There are a number of things you need to get in order to prevent hip injuries while running:





  • Footwear. Make sure you have a good biomechanical assessment for running shoes, insoles and preparation in planning for the running time itself.

  • Technique. Visit a good running school and get someone to look at how you’re moving so that you get into good habits. If you have imbalance and your biomechanical assessment is not correct, you can develop core gluteal tendon problems such as trochanteric  bursitis  and ITB syndrome problems.

  • Intensity . Have a good running plan before you start, and don’t ramp up too quickly. Make sure you keep a 10% rule – where you never increase your weekly running mileage by 10%.

  • Nutrition. Nutrition is vital to bone health and will help protect you from  stress fractures. This involves making sure you get adequate amounts of vitamin D and calcium – especially if you have a family history of  osteoporosis.

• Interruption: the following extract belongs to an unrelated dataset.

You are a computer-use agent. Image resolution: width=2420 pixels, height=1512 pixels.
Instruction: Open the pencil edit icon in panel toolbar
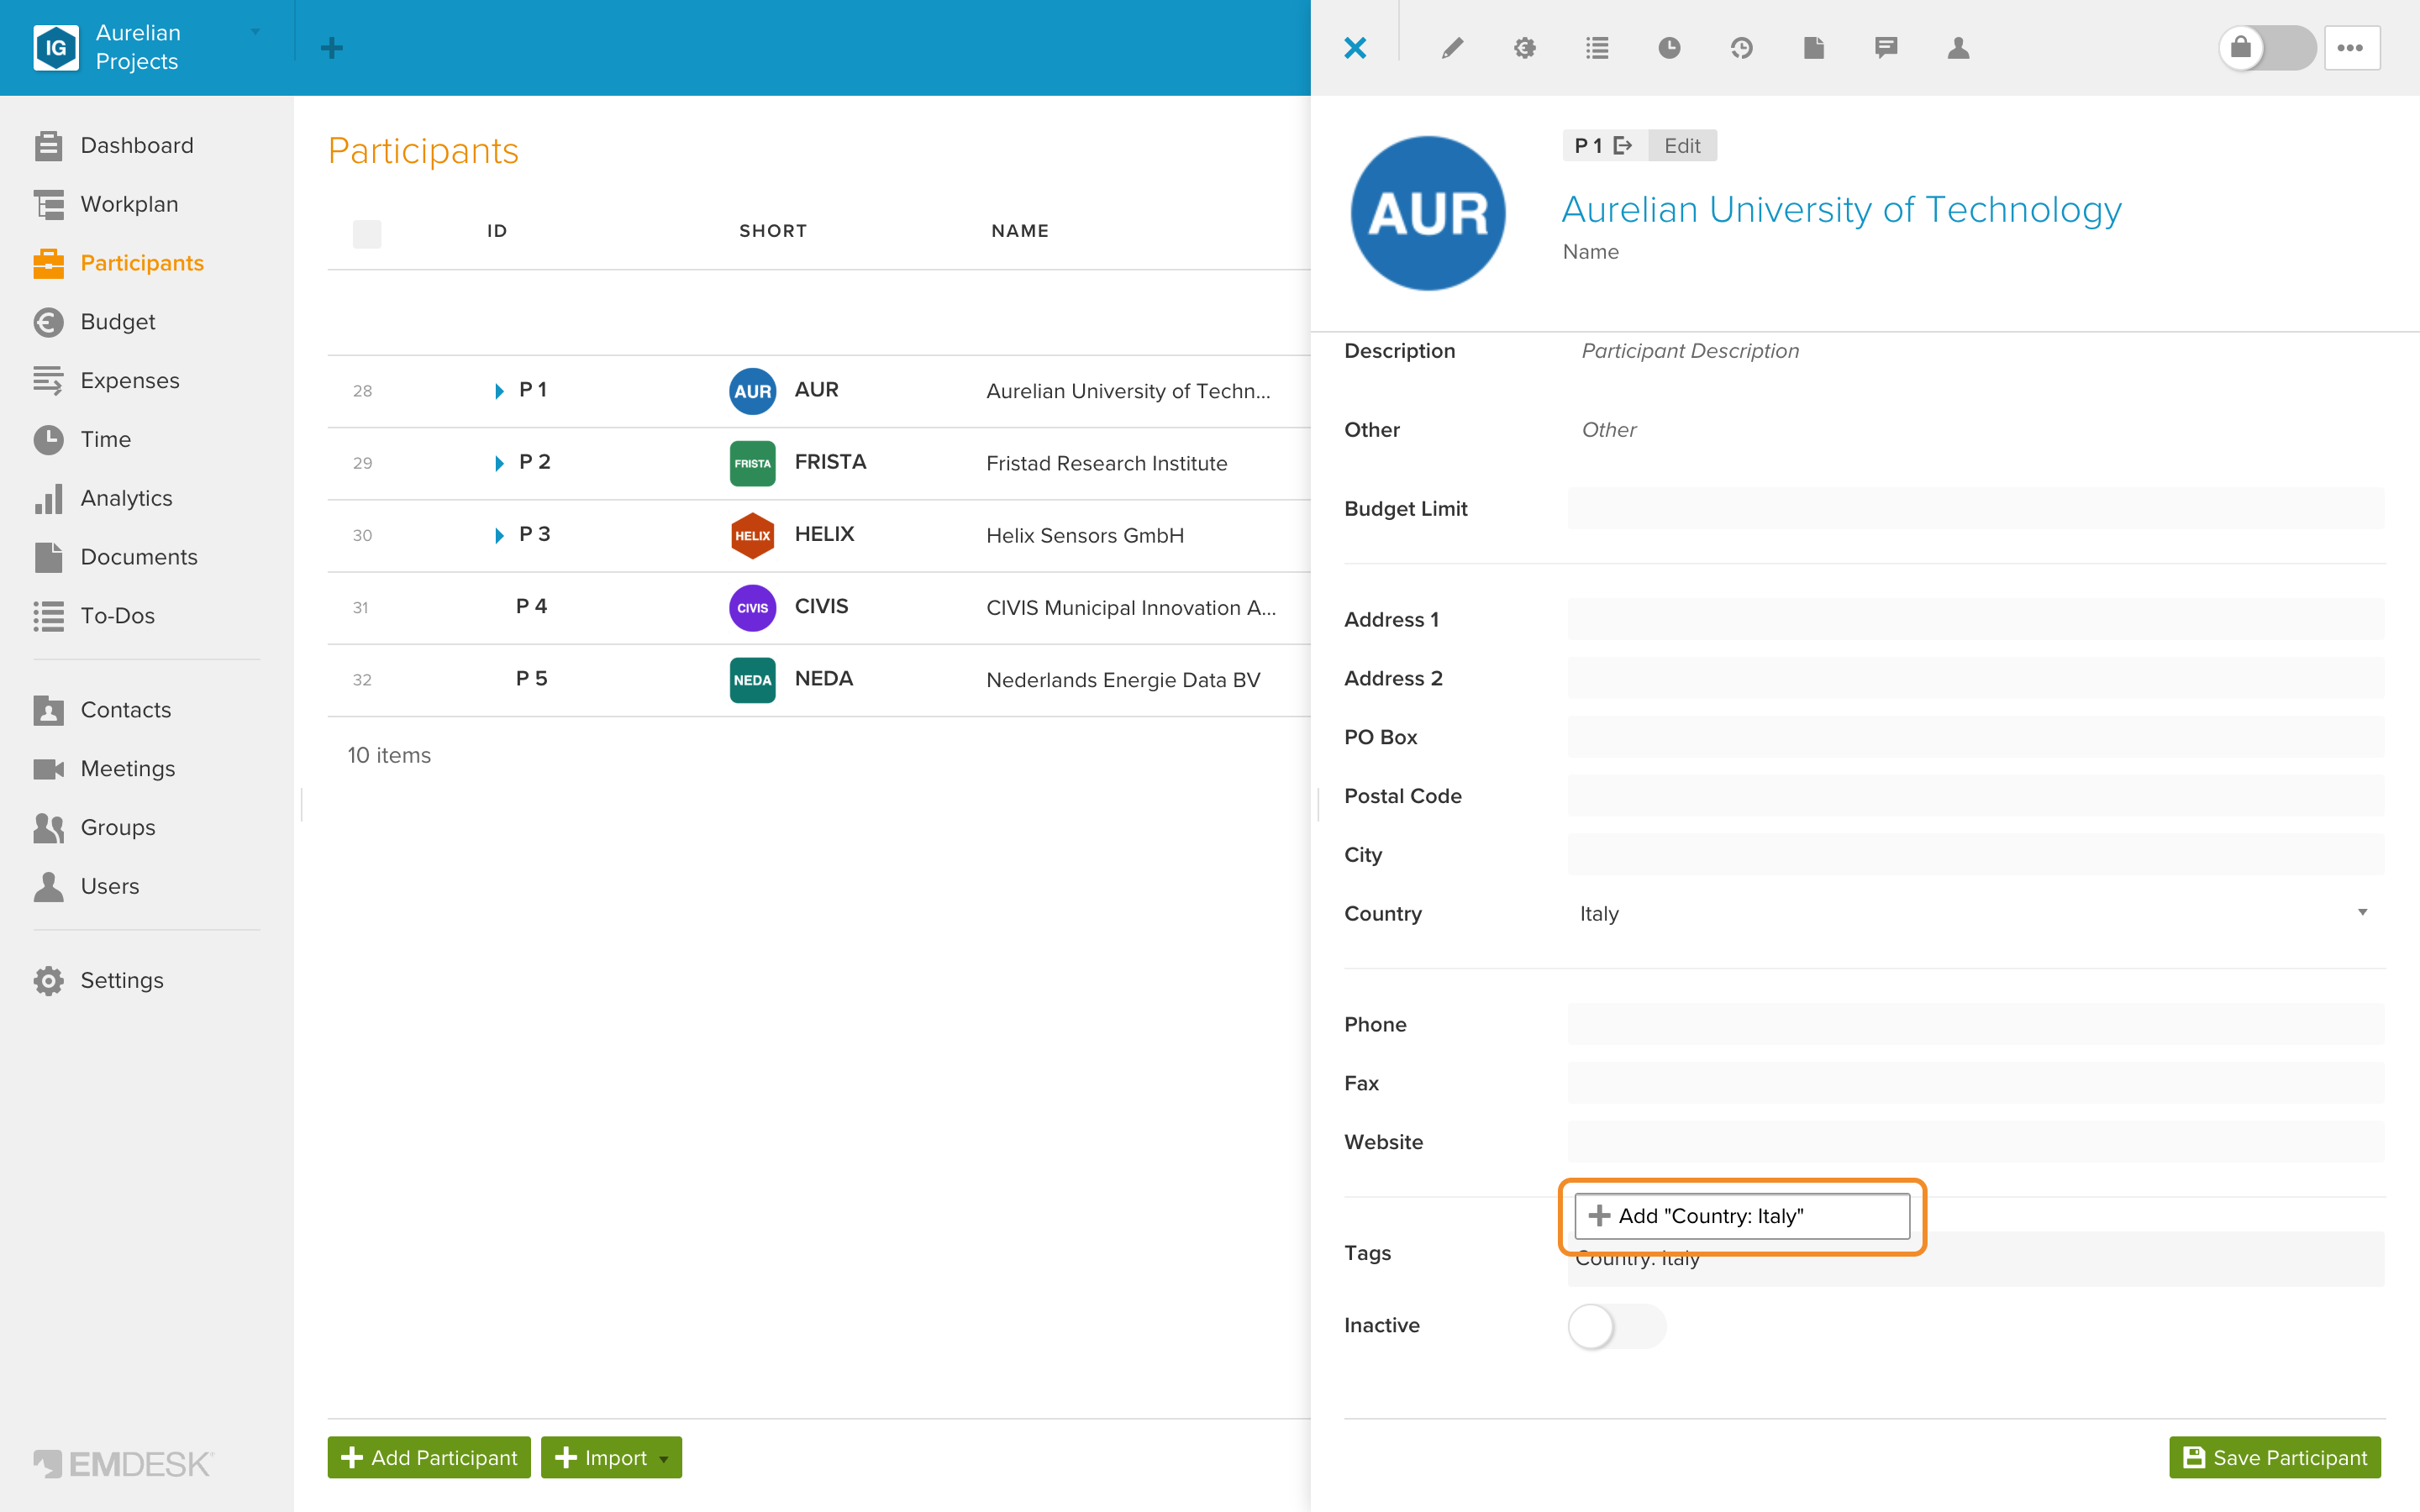1452,48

  • Your exercise regime overall . Make sure running isn’t the only form of exercise you do. Having a varied exercise plan will make a big difference – this helps you increase your mobility as well as tone up the muscles you will use while running.  Physiotherapy has been shown to be particularly helpful, in studies published in the Lancet and the British Medical Journal.






Unfortunately, some people will be more susceptible to hip injury than others. If you have a slightly egg-shaped hip bone, this can sometimes rub up against the socket, causing a labral tear. For such patients it is even more important that you give yourself plenty of rest and ensure your technique is correct.





When do you need treatment for a hip injury?





Treatment is needed when all self-help treatment and conservative management treatments have not really helped. If physiotherapy is not getting you to the goal, that's the time that a surgeon gets involved.





Surgery is particularly important if you have an egg-shaped hip bone, because if this is left, over time this can lead to premature arthritis. Coming sooner rather than later is very important to avoid problems further down the road.





When you visit the orthopaedic surgeon for a consultation, we will assess any damage with an MRI scan. As for the surgery itself, we will always do our best to preserve the cartilage and the joint for as long as possible. We can address the primary problem by removing the bone and repairing the labrum. Following this, we can use biological scaffolds and collagen scaffolds to repair the cartilage – and keep you functional and natural for as long as possible.